[start PASSAGE TO READ]
And for three-quarters of a century, that’s exactly what our Alliance has done.  That’s how NATO helped prevent the Iron Curtain from enveloping the free nations of Western Europe, how it helped avert war with the Soviet Union, and helped newly independent nations walk the path to democracy.

For those achievements and so many others, we are indebted to the millions of soldiers, sailors, aviators whose courage and willingness to put their lives on the line have given weight to our sacred commitment to defend one another.

We’re also indebted to all the leaders and diplomats who shaped the Alliance over these 75 years – not just those who were present at the creation, but also those present at NATO’s many recreations over subsequent decades.  Their collective service has given generations of people on both sides of the ocean that joins us a rare and invaluable gift: unprecedented security.

And yet, even as we meet here this evening, that security – together with the Alliance’s core principles of democracy, liberty, the rule of law – this is once again being challenged, challenged by those who believe that might makes right and those who would seek to redraw borders by force.

And of course, we know many new challenges have emerged – again, ones that the founders of NATO could not possibly have foreseen, challenges that would’ve been unimaginable to NATO’s architects: a growing climate crisis, cyber attacks, disinformation.

The Alliance is meeting these threats as we always have: by adapting together.

Over the past three years, we’ve enhanced our deterrence, we’ve reinforced our eastern flank, we’ve ramped up investments in our defense industrial capacity, we’ve launched a new Strategic Concept, we’ve welcomed two exceptionally capable new members – all work that our leaders will carry forward at the Washington Summit in July.

But even as our Alliance changes, even as it evolves, its purpose remains enduring.  Ours is a defensive Alliance.  It’s never had and it never will have designs on the territory of any other country.

As Truman said at the founding, the purpose of this defensive Alliance is to allow us to get on with the real business of life, the real business of government, the real business of society: “achieving a fuller and happier life for all… our citizens.”

In that way, the true measure of NATO’s success is not merely the enemies that it’s deterred or the territory it’s defended, but all the ways our citizens have used their security, used their freedom to improve their lives in tangible ways.

No wonder that democracies continue to make great sacrifices to join this Alliance.  No wonder nations far beyond the transatlantic region – including dozens represented here this evening – are striving to deepen their partnership with NATO.

So, as we celebrate this extraordinary Alliance, let’s not lose sight of why we created it, or why it has endured these 75 years.  And let’s recommit ourselves to shoring up the foundations of peace, as well as anticipating new and emerging threats.

Finally, let us together protect all we’ve built in 75 years under NATO’s shield, and ensure that it remains strong to keep building for the next 75 years and well beyond that.  To each and every one of you who are the life force of NATO today, thank you, thank you, thank you for your engagement.  Thank you for your partnership.  Thank you for your solidarity.  Thank you for the work that still lies ahead.

Thanks, everyone.  (Applause.)

AMBASSADOR SMITH:  Thank you very much, Mr. Secretary.  And Mr. Secretary General, the floor is now yours.  Thank you.  (Applause.)
[end PASSAGE TO READ]
[start EXTRACTED ENTRIES]
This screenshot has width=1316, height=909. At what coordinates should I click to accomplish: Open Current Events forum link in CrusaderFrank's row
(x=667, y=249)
[end EXTRACTED ENTRIES]
[start EXTRACTED ENTRIES]
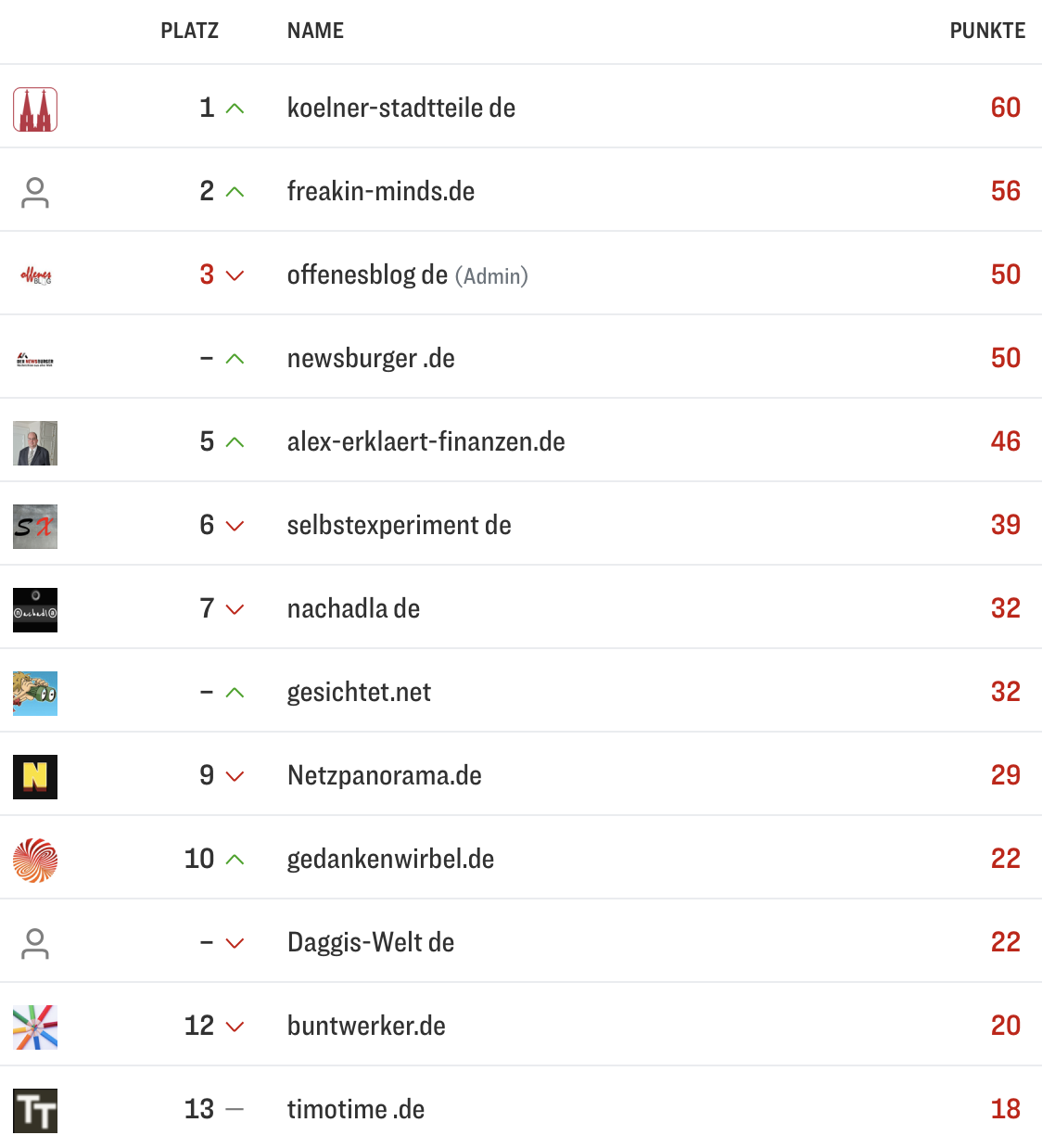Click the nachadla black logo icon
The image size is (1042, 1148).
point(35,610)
[end EXTRACTED ENTRIES]
**SET TASK 1**.
Translate this sentence from the NATO anniversary speech into Spanish: "The Alliance is meeting these threats as we always have: by adapting together."
**SET TASK 2**.
Reproduce the portion of the NATO anniversary speech starting at "Finally, let us" and ending at "Thanks, everyone.  (Applause.)", word for word.

**EXERCISE OUTPUT 1**.
La Alianza está haciendo frente a estas amenazas como siempre lo hemos hecho: adaptándonos juntos.

**EXERCISE OUTPUT 2**.
Finally, let us together protect all we’ve built in 75 years under NATO’s shield, and ensure that it remains strong to keep building for the next 75 years and well beyond that.  To each and every one of you who are the life force of NATO today, thank you, thank you, thank you for your engagement.  Thank you for your partnership.  Thank you for your solidarity.  Thank you for the work that still lies ahead.

Thanks, everyone.  (Applause.)